--- Records to process ---

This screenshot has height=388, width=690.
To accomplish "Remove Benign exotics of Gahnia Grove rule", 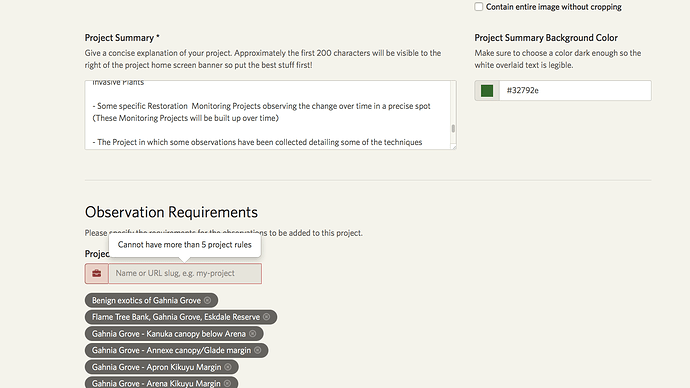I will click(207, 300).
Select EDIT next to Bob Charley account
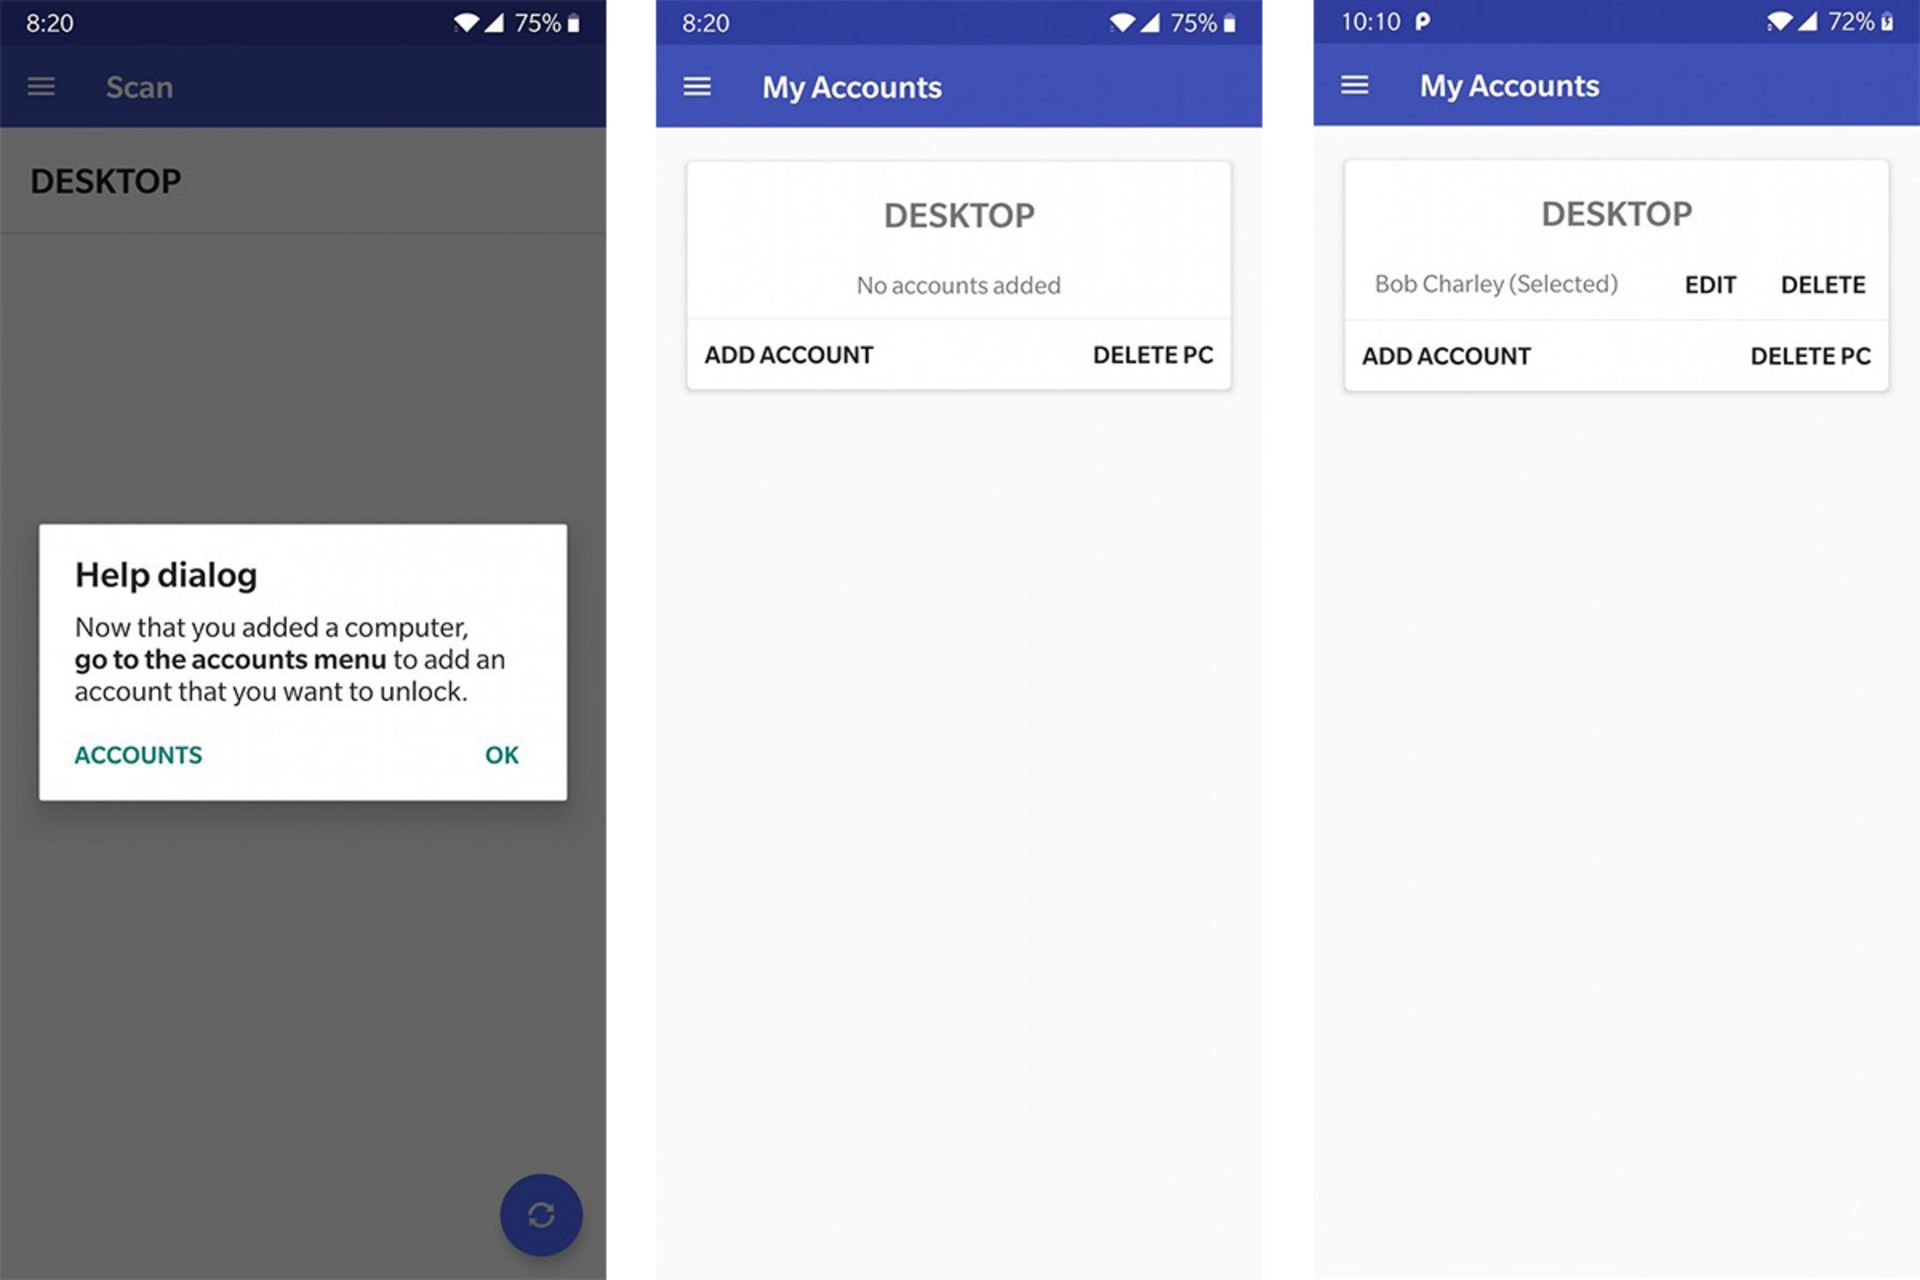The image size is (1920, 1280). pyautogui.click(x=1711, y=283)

---
--- Records to process ---

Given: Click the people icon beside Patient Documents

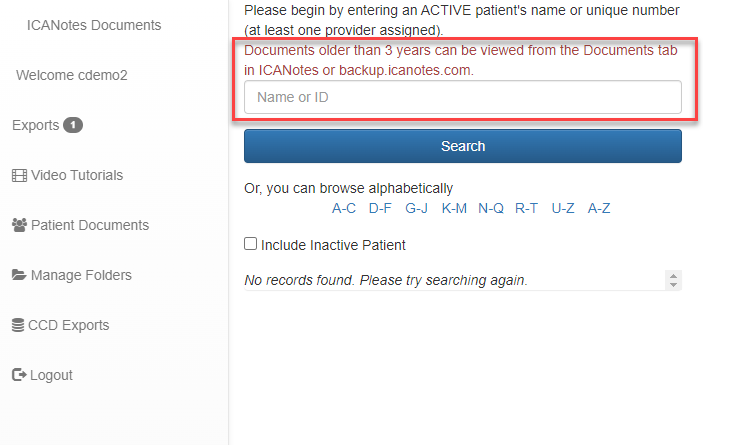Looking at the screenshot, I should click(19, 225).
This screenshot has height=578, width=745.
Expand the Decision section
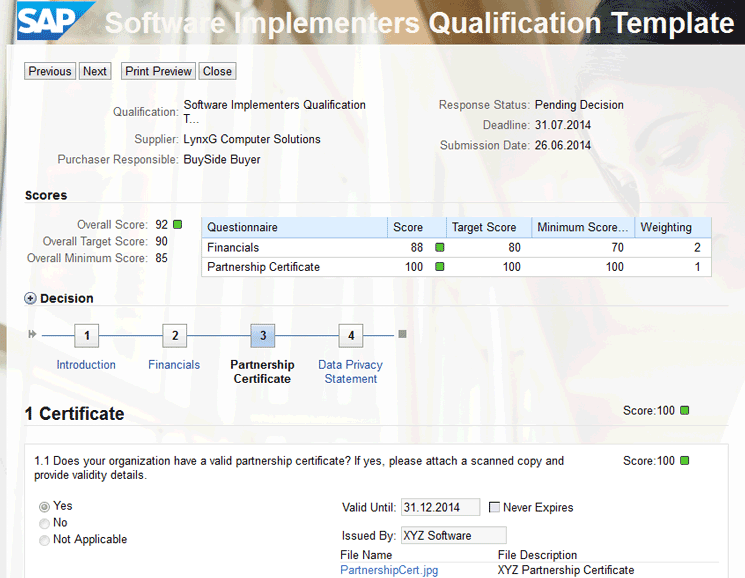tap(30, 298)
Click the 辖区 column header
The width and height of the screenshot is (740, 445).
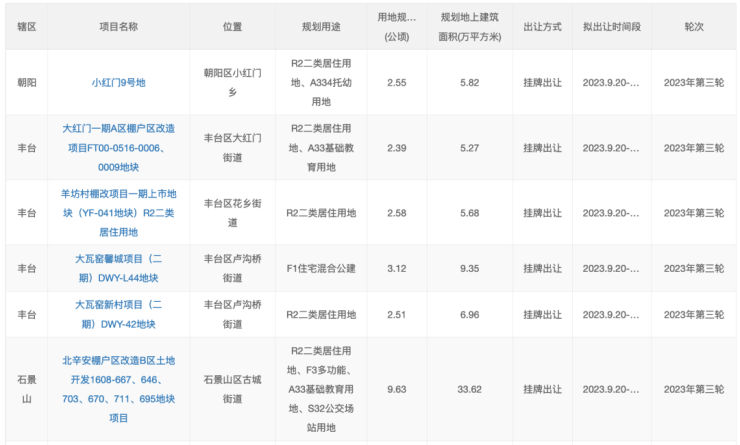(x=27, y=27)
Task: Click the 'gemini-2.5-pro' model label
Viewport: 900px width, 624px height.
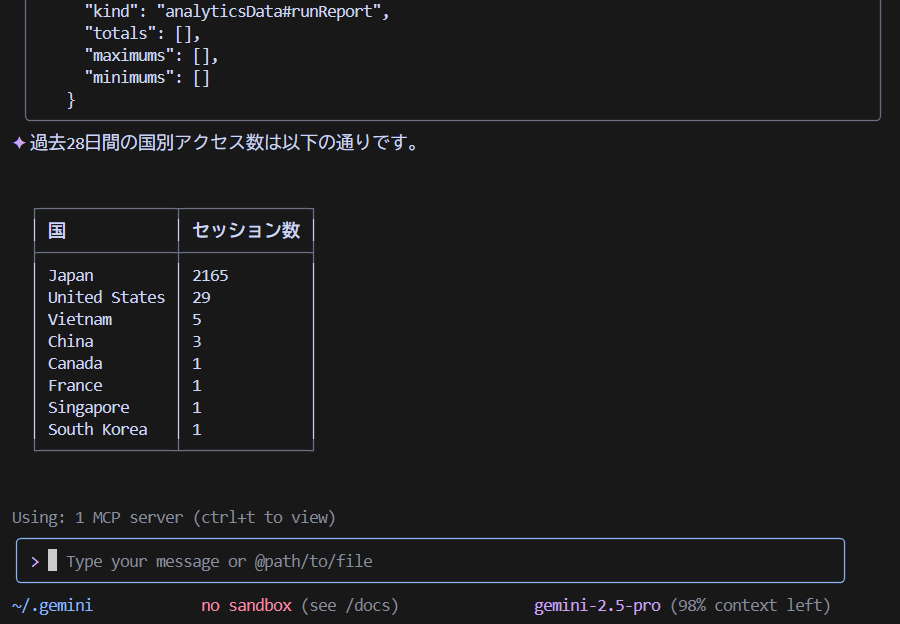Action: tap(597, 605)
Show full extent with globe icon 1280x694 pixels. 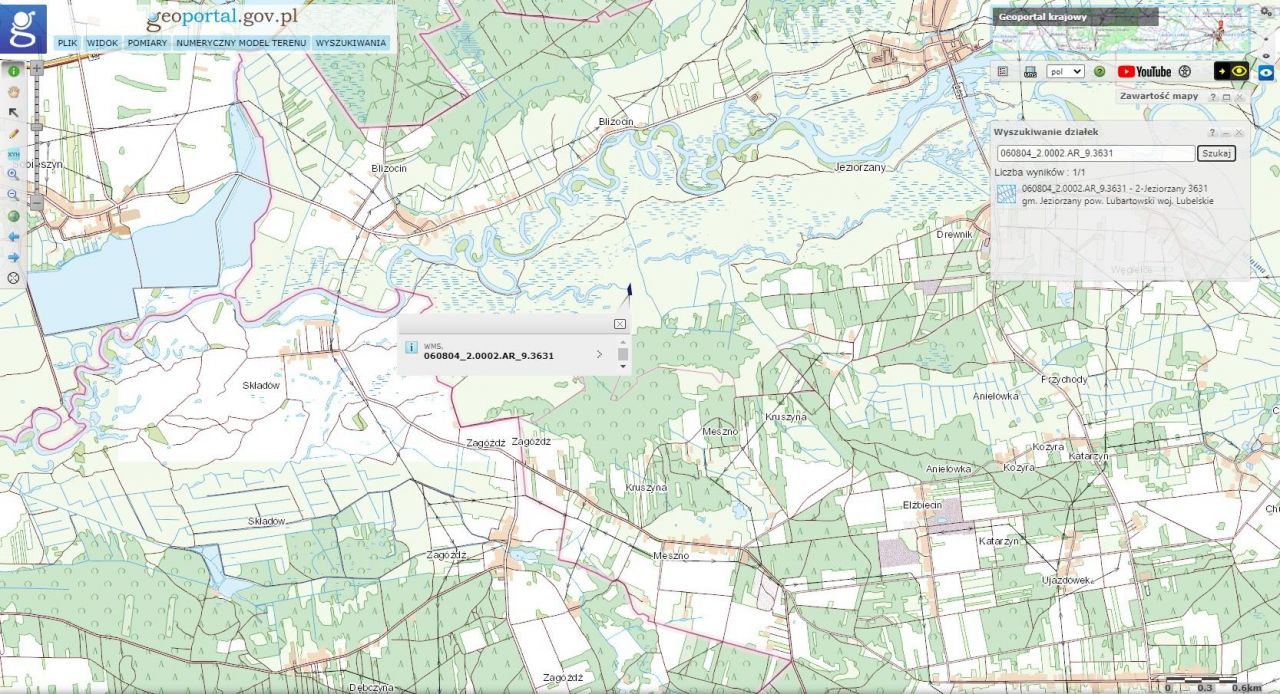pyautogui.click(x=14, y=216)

---
--- Records to process ---

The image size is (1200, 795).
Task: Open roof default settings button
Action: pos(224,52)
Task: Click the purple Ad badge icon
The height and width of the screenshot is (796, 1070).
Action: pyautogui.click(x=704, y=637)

---

Task brief ::
Apply a filter for "This" to the entries and show each line that passes.

Exercise output ::
This screenshot has height=388, width=690.
This screenshot has height=578, width=745.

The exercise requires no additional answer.